Assessing the vegetation history of three Southern Appalachian balds through soil organic matter analysis

  • Authors: Knoepp, Jennifer D.; Tieszen, Larry L.; Fredlund, Glen G.
  • Publication Year: 1998
  • Publication Series: Research Paper (RP)
  • Source: Res. Pap. SRS-13. Asheville, NC: U.S. Department of Agriculture, Forest Service, Southern Research Station. 12 p.
  • DOI: 10.2737/SRS-RP-13

Abstract

The history of Southern Appalachian grassy balds has long been a topic of speculation. Two types have been identified: those completely covered by grass and those occupied by a mixed-hardwood overstory with a grassy herbaceous layer. Three areas historically known as balds were identified in the Wine Spring Ecosystem Project Area. Each is currently under a different management regime. The objective of this assessment was to determine the vegetative history of these balds through soil organic matter (SOM) analysis. Soil was collected from each horizon through the profile on the bald sites using a nearby forest for reference.
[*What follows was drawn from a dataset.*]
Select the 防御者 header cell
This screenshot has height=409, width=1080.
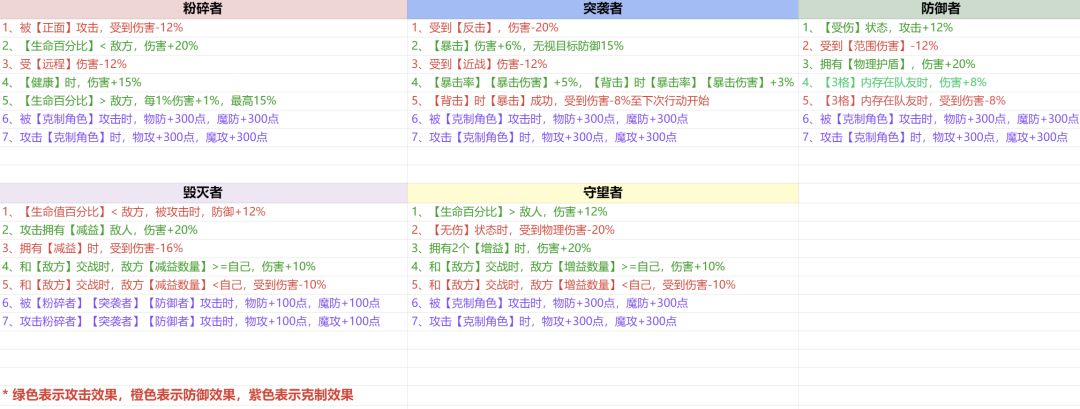(x=939, y=9)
The d13C values were determined for the green vegetation, litter, and soils of the bald sites and reference forests. Samples were selected for determination of phytolith and charcoal content and for 14C dating. The d13C value of plant tissues varies with photosynthetic pathway and plant type, providing a distinctive signature in SOM. Significant shifts in SOM d13C values with depth in the profile would suggest changes in site vegetation. Organic matter analysis indicated that two of the bald sites were never completely covered by grass without a woody component. The third bald may have undergone a vegetative shift in more recent times. Data also suggest that a vegetative shift may have occurred on two of the reference forest sites.

  • Citation: Knoepp, Jennifer D.; Tieszen, Larry L.; Fredlund, Glen G. 1998. Assessing the vegetation history of three Southern Appalachian balds through soil organic matter analysis. Res. Pap. SRS-13. Asheville, NC: U.S. Department of Agriculture, Forest Service, Southern Research Station. 12 p.